What Should you Look for When Browsing For a New Health Insurance Plan

What Should you Look for When Browsing For a New Health Insurance Plan | HealthSoul

If you are worried about the rising costs of healthcare, then you aren’t alone. Four out of ten adults in the United States report having trouble paying health insurance deductibles, and nearly a third report problems paying their medical bills. With almost a quarter of Americans unable to afford healthcare, it’s time you learned what to look for when browsing for a new healthcare plan to ensure you get the best deal possible.

1. Check the Premium

The insurance premium is how much you pay each month for healthcare. Many people get tax credit premiums if their income is between 100% and 400% of the poverty level, thanks to Obamacare. If President Trump replaces Obamacare with the American Health Care Act, then these credits are still available but will be calculated differently.

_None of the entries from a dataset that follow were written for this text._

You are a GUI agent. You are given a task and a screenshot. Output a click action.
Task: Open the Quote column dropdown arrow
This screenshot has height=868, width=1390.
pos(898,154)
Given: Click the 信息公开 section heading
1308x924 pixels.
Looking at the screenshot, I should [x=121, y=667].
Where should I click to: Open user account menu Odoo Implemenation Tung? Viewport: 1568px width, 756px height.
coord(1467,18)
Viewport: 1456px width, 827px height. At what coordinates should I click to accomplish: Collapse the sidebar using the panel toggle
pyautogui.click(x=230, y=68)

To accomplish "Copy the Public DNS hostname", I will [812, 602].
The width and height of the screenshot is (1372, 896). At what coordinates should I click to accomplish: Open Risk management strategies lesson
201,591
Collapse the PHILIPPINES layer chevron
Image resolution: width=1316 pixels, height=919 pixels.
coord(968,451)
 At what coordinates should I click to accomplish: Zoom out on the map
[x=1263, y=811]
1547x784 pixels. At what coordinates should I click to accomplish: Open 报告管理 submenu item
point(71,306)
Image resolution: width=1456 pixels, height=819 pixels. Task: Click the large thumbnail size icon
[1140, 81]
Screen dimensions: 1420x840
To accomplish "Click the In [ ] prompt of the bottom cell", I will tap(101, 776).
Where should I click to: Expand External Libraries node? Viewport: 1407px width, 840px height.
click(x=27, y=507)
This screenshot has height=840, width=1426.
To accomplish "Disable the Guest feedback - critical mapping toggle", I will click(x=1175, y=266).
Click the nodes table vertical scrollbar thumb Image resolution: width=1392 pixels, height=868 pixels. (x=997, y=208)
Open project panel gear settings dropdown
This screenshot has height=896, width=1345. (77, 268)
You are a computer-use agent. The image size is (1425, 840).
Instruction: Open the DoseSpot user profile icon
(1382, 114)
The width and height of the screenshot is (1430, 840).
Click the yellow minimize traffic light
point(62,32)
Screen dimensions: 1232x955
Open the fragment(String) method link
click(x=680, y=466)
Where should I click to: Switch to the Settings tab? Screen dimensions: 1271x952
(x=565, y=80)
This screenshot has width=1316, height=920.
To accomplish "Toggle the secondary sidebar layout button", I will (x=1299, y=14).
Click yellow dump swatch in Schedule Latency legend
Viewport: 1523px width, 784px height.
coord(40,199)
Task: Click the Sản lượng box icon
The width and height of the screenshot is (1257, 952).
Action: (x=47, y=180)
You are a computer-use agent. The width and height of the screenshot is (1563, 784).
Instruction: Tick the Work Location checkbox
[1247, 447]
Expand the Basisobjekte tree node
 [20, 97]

Remember that you get what you pay for with health insurance, as with most things in life. Insurance policies with less coverage also have smaller premiums, while the most comprehensive plans cost more. Don’t automatically invest in the cheapest option. A more expensive plan that covers everything you need can save you money in the long-term. For instance, a New York health insurance plan should probably cover a lot more than a health insurance plan in Utah and be respectively more expensive.

2. Check the Deductible

The deductible is how much you have to spend before the insurance company covers the rest. While you will typically have to cover all of the costs until you meet the deductible, some insurance providers cover certain things even if the deductible isn’t met. For example, you could get a free annual exam with your policy.

The lower the deductible, the higher the premium, and vice versa. If you don’t think you’ll need much coverage and can only afford a small premium, then you can consider “catastrophic insurance.” These plans have a low premium and high deductible that only comes into effect if something catastrophic – and expensive – happens.

3. How Many Doctors Are in the Network?

Your insurer won’t necessarily cover care provided by any doctor you find. Insurance companies connect to care providers and create deals with them. The care provider accepts the insurer’s terms and conditions and joins their “network.”

Insurance providers generally only pay for care by doctors in this network. Most people continue to go to doctors within this network even when paying out of pocket. This means the money goes towards the deductible, and the caregiver has a lower rate for their care.

The size of this insurance network is essential, given that you’ll look for caregivers within the network. You might want to be covered by a leading cancer clinic or children’s hospital, for example. Insurers may offer small deductibles and premiums to compensate for having a small network. If you can’t get the care you need, then look for a different insurer.

4. Can You get Out-Of-Network Coverage?

You may find yourself in a situation you need out-of-network care. It would be best if you were looking for an insurance policy covering at least some of the costs of out-of-network coverage to avoid a huge bill. Some insurers will be more generous than others for this. Some will pay a small part of the total cost. Some won’t pay anything at all. Some will pay a portion of the cost for an emergency.

You should never assume that you won’t need out-of-network care. There are many cases of people going to hospitals in the network and receiving out of network care because a staff member wasn’t included in the network. Find coverage that offers some out-of-network coverage to protect against unexpected expenses.

5. What is the Out-of-Pocket Maximum?

The out-of-pocket maximum on a policy is how much you pay for covered services throughout a year. If you reach that point in deductibles, coinsurance, and co-pays, then your insurer covers all the costs for the rest of the year. Premium payments don’t account for the out-of-pocket maximum, but any healthcare service you are covered for will.

This maximum is not the same thing as your deductible. Even if you reach your deductible, you still have to pay for coinsurance and co-pays set by the policy. However, when you reach your out-of-pocket maximum, you shouldn’t have to pay anything else towards covered services.

Having a low maximum means you don’t need to worry as much about emergencies and surprise expenses. It also means you know the most you’ll have to pay and can budget around that cost. If you expect to need a lot of healthcare over a year, then a policy with a low out-of-pocket maximum is a smart choice.

Deciding between different healthcare plans ultimately comes down to choosing between a high monthly premium where you pay less for your care, or a lower monthly premium with the risk of paying more for healthcare. Consider your budget, ability to pay, and ability to secure money in an emergency when choosing between policies.